Whatever happened to the
clean, mimimalist design of the Web 2.0 revolution? Does anybody remember those principles (see below)?
1. Simplicity
2. Central layout
3. Fewer columns
4. Separate top section
5. Solid areas of screen real-estate
6. Simple nav
7. Bold logos
8. Bigger text
9. Bold text introductions
10. Strong colours
11. Rich surfaces
12. Gradients
13. Reflections
14. Cute icons
15. Star flashes
...and a lot of white space. Is it time to make Broadstuff look like a supermarket coupon sheet to keep up with the times? (Answers on a postcard...we are going to do a redesign soon, but like this?)
If one wanted graphical evidence that Web 2.0 is over, look no further!

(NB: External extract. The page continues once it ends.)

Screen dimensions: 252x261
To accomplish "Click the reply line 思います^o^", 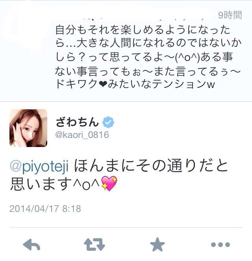I will point(55,184).

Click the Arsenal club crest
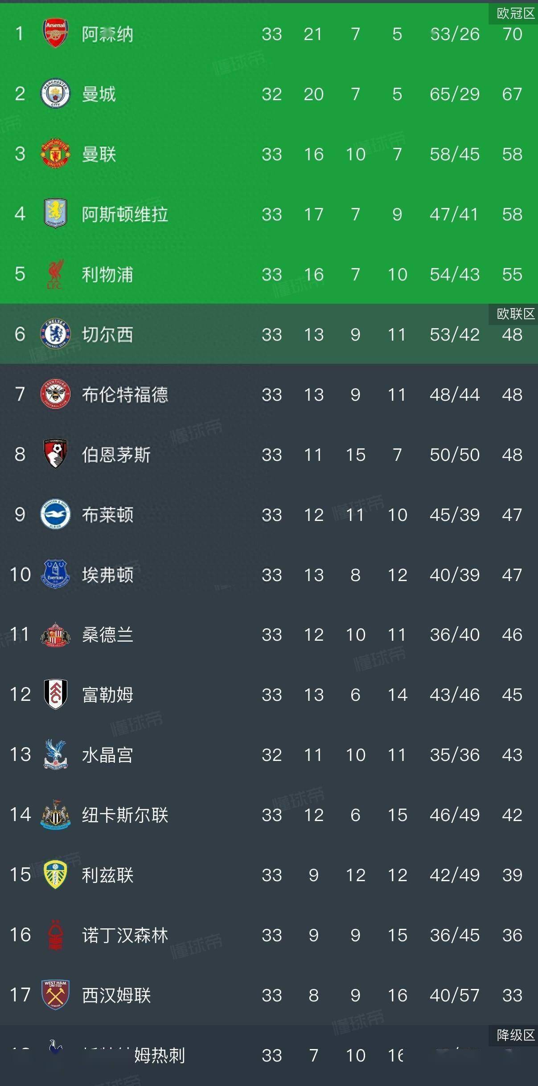point(55,33)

And that, of course, is the irony - we don't.
Many (most?) tech people get the stories via RSS so miss the busy layouts, and of course any geek has some form of Ad blocking going so by definition they are not seeing the Ads served on Geek rags (aren't they - do you have Ad blocking?)
A little story for you - in the early days of interactive advertising, we built some simulators for a client so they could see how people responded to different types of screen design, and the evidence then was that confused pages confuse people. I doubt that's changed much (that was early 2000's, brains were maybe smaller), so I doubt these busier pages are attracting people any more now.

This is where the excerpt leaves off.